Generasi Muda Moloku Kie Raha dan Tanggung Jawab Merawat Warisan Leluhur
- calendar_month Rabu, 6 Agt 2025
- visibility 520
- comment 0 komentar
- print Cetak
Muhamad Affath Hidayah, penulis adalah Mahasiswa Universitas Muhammadiyah Yogyakarta, jurusan ilmu pemerintahan . Sumber foto : Istimewa
Sudah berapa kali kita ganti pemimpin, tapi kita masih sangat jauh dari harapan, apalagi sejahtera hanya sebagai slogan. Berapa kali juga kita memilih pemimpin, namun selalu menghasilkan pemerintahan yang bobrok, artinya yang dijanjikan saat kampanye tidak searah dengan yang dilaksanakan saat memimpin. Berkoar tentang keadilan, kemajuan, dan kemaslahatan umat, namun realitas di lapangan malah sebaliknya, yakni penjajahan untuk negeri ini.
Saya percaya, bahwa generasi Moloku Kie Raha pasti memahami tentang pesan para leluhur dengan dalih pemimpin harusnya mengerti apa itu Bahasa orang tua-tua tentang adab, tindakan, dan bertawakkal. Sebab, banyak orang yang membawa nilai kebudayaan pada ruang-ruang politik, namun hanya sebatas pada kepentingan untuk mengambil hati rakyat, demi mendapatkan sebuah kekuasaan. Artinya, kebudayaan dan sejarah dijadikan kendaraan untuk menunjang popularitas meraih kekuasaan. Kebiasaan semacam ini harus segera dihilangkan, karena dapat berakibat buruk pada masyarakat dan rusaknya pola pikir dan perilaku generasi mendatang.
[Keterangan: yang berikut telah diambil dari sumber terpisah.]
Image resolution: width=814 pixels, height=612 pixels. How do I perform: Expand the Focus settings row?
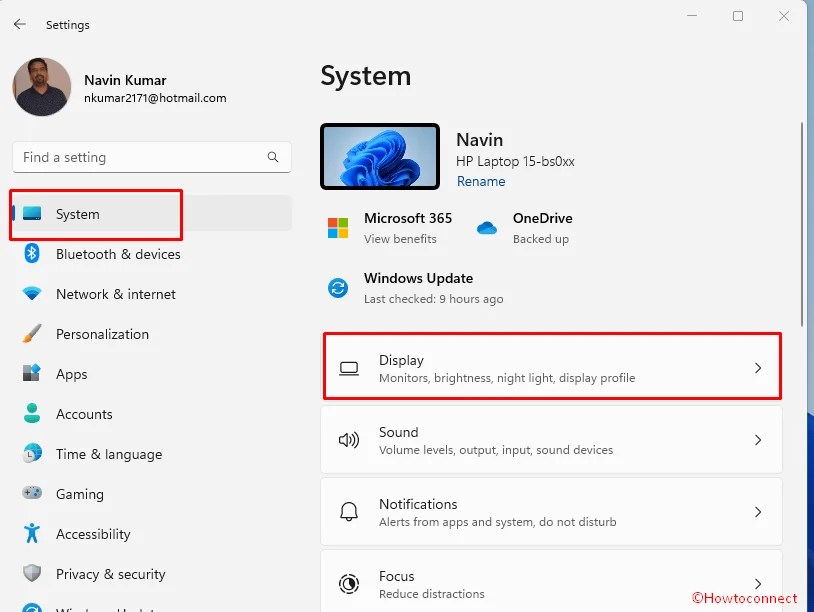[552, 582]
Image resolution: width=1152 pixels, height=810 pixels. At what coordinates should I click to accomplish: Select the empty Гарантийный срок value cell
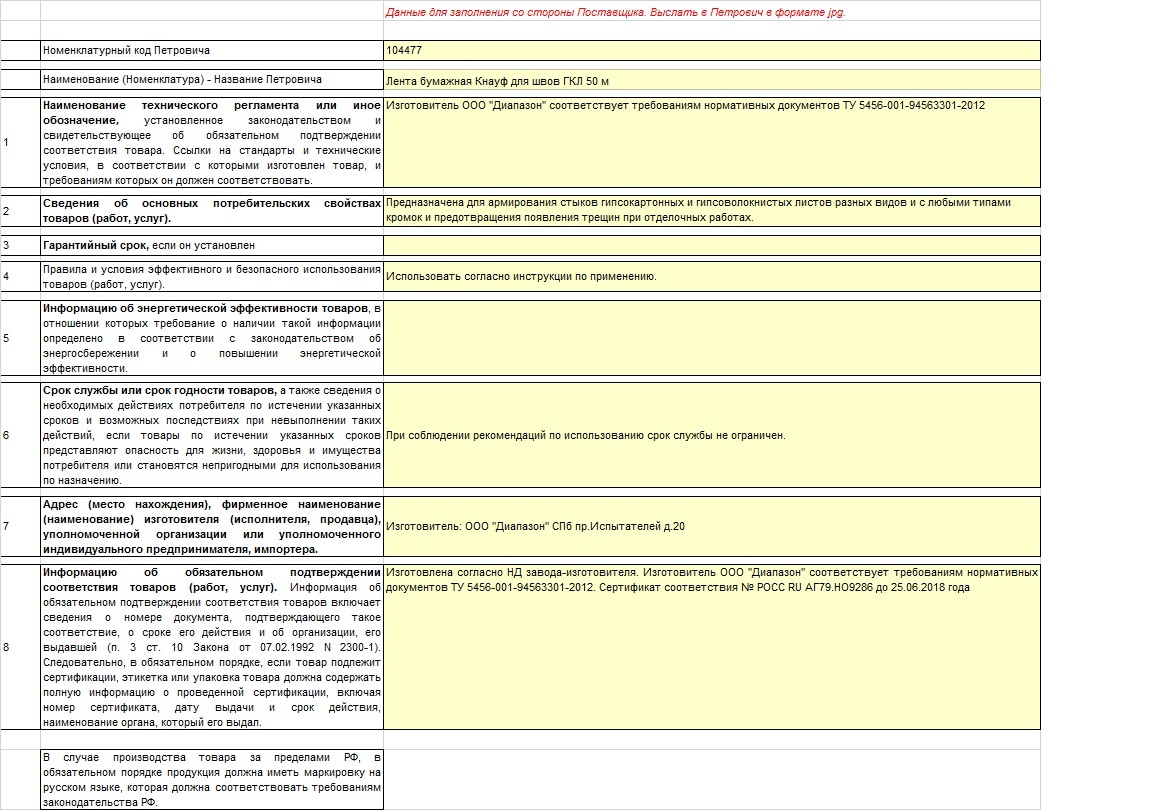(711, 245)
Begitu pun sebagai generasi muda mestinya ada kesadaran diri, menjadi penerus tidak hanya tentang kepekaan tentang situasi dan keadaan. Tetapi, benar-benar merasa bahwa sejatinya hidup adalah tentang rasa menemukan jati diri menuju insani. Maka jadilah generasi peradaban yang berdiri tegak seperti tegaknya Kie Matubu, jadilah penerus pemimpin yang dengan segala kondisi dapat menyelesaikan masalah dengan tenang, seperti ketenangan yang ciptakan sibela di Pulau Bacan.
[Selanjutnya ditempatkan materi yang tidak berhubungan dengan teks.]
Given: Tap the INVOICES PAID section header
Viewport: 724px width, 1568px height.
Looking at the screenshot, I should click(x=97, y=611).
Dan jadilah penerus peradaban yang tidak sekadar membaca, tapi mengerti arah untuk mengimplementasi mimpi. Di mana, anak muda harus menempatkan doa sebagai alat yang beriringan dengan barakat yang tak hanya sekadar ucapan, tapi lahir dari hati untuk kehidupan yang lebih baik.
Untuk itu, sebagai generasi muda yang menjadi harapan banyak orang, adalah kepercyaan yang berlandaskan tanggung jawab dengan menggenggam setiap pesan dan lahirkan pembaharuan. Maka bangkitlah generasi pembaharu tentukan arah, mulailah melangkah pada jalan yang sebenarnya, yang teguh hatinya, yang sabar, seperti kesabaran yang di ajarkan Jailolo dari rajanya. Kita adalah satu-satu harapan negeri tua ini, hanya kitalah yang akan membawa perjuangan Moloku Kie Raha terbang tinggi menggapai cahaya, selayaknya Goheba dengan rahasianya.